L’impunité, peut-elle faire partie de la solution?
3 min readOn s’en doutait. Toutes les conditions étaient réunies pour que nous en arrivions à ce stade. La lutte permanente pour faire obstacle à la justice n’aurait pu avoir d’autres récompenses que l’anarchie et la barbarie.
Tous les efforts gouvernementaux depuis bien plus de trente ans convergeaient vers cette culture de l’impunité. Le discours en faveur de l’État de droit n’a jamais été autre chose que du folklore. La justice malgré l’honnêteté de certains et la bonne volonté d’autres a toujours été la chasse gardée des politiciens influents et de personnalités fortunées. C’est la justice au plus offrant.
Ces derniers temps, l’anarchie a atteint son paroxysme en Haïti. On ne peut imaginer pire que ce qu’on est en train de vivre. Les mêmes pratiques persistent: on doit systématiquement avoir les juges dans la poche. Il faut qu’on soit toujours au pouvoir pour ne pas tomber dans l’ennui. C’est pour cela que nos élites sont devenues insatiables en ce qui a trait aux vols, aux détournements de biens publics, aux blanchiments des avoirs, aux financements du terrorisme (les gangs armés), aux massacres d’êtres humains, etc.
Cette culture de l’impunité est la cause première de ces crises à n’en point finir. Chacun veut se couvrir de ces actes et use de tous les moyens pour le faire. Avant toute négociation, les acteurs cherchent à s’assurer qu’ils ne se mettront pas en danger. Et, ce n’est pas sans raison que certains osent envisager que les gangs qui ont mis le pays à feu et à sang méritent un traitement de faveur.

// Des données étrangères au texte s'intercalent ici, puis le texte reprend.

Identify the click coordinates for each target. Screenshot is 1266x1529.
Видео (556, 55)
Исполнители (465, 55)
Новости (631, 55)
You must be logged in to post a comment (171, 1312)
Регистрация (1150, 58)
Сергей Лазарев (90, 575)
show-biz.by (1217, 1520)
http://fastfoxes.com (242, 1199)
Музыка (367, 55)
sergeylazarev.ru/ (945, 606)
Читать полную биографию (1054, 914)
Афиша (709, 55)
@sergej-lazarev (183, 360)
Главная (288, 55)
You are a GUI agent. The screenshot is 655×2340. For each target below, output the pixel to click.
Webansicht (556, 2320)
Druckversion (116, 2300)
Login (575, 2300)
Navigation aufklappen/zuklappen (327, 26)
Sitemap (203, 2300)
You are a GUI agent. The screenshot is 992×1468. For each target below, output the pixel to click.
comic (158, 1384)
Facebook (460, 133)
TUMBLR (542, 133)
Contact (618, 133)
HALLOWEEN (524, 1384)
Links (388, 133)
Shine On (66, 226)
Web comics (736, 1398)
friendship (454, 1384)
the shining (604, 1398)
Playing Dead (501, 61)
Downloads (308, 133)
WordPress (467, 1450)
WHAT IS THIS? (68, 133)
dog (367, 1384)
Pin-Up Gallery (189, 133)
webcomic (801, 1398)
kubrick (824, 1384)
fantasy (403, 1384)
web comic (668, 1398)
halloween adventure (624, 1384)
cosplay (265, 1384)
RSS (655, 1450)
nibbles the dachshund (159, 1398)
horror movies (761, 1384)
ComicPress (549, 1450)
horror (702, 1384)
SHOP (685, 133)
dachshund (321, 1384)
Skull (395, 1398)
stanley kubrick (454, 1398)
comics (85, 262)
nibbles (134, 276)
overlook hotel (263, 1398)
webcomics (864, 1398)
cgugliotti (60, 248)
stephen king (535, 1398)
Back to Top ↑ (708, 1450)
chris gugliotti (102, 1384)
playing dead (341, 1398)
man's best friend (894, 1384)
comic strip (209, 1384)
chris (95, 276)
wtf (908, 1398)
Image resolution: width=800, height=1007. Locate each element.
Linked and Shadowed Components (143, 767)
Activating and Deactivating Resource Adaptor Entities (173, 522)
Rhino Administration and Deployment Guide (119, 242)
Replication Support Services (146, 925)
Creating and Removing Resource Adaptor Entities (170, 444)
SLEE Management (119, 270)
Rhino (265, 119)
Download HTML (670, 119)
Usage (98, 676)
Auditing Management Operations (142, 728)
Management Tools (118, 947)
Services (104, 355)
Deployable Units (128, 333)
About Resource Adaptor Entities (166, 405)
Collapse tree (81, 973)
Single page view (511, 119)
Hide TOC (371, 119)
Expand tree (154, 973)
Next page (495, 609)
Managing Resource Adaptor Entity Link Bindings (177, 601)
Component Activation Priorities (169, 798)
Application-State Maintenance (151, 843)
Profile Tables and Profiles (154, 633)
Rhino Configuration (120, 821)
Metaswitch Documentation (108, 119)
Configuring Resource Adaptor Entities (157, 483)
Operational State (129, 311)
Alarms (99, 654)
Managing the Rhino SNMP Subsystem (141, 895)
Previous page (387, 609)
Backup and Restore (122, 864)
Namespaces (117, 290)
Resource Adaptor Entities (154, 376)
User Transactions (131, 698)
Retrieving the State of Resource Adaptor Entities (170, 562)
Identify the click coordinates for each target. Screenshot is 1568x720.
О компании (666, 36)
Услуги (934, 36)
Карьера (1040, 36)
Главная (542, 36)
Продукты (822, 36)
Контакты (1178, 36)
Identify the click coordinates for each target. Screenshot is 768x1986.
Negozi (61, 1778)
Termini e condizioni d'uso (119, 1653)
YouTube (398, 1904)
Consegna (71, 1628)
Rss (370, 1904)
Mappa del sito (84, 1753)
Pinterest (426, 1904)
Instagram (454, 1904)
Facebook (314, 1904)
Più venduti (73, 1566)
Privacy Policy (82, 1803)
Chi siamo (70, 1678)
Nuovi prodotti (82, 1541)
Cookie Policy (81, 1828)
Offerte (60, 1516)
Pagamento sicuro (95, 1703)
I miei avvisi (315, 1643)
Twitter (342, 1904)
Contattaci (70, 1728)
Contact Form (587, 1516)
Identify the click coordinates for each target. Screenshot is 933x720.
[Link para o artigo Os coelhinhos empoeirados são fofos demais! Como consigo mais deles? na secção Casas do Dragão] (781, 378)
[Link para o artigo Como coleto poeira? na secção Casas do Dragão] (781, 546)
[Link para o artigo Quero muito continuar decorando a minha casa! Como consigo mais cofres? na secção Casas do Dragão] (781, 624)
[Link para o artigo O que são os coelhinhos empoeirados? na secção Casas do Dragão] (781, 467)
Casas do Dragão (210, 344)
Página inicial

Puisque la majorité des gens ayant dirigé le pays ont des comptes à rendre à la justice, ils seraient ravis de voir qu’on fait désormais table rase. Qu’on passe l’éponge. Et que les coupables soient innocentés. D’où sort ce discours d’amnistie pour les gangs? Ce n’est pas par le fait qu’ils ont pris le dessus sur la Police qu’ils sont en position de force pour imposer à l’État leur volonté. Ce n’est pas parce que ceux qui sont les cerveaux du gangstérisme pensent avoir la totalité du pouvoir en Haïti qu’ils peuvent prétendre pouvoir imposer une telle démarche dans le but de satisfaire leur agenda. C’est un secret de polichinelle que les civils armés ont leur part de responsabilité, mais ils ne sont pas les seuls.
On ne réinvente pas la roue. Ceux qui ont choisi les mauvaises combines finiront toujours par tomber dans leur propre piège. Vu les tactiques utilisées par les gangs. Au regard des matériels (armes et autres) qu’ils utilisent, on ne peut pas se contenter de parler d’une simple affaire de banditisme. C’est aussi un leurre de penser qu’on est en passe d’entamer une révolution. On a affaire à des terroristes et, le cerveau derrière tout ça dissimule des projets difficiles à identifier.
L’impunité ne doit pas être une option. On ne pas bâtir une nation forte sur de la corruption. C’est insensé de construire une maison sur du sable. Tous les Haïtiens espèrent un lendemain meilleur mais, cela n’est possible que si on met chacun à sa place. Sauf les faibles qui acceptent les raccourcis. Qui choisissent la petite porte. Mais comme bon nombre d’Haïtiens auparavant, leurs jours sont comptés. Et ils devront faire face à leur conscience et à la loi sans demi-mesure. Si l’on veut une solution heureuse à la crise, on ne peut pas continuer de recycler des gens qui n’inspirent pas confiance. La réconciliation nationale est une nécessité, mais cela ne signifie pas qu’il faille gracier les auteurs des crises structurelles. Même pour colmater les brèches, il ne faut pas s’aventurer sur cette tactique d’impunité. La femme de César doit être au-dessus de tous les soupçons.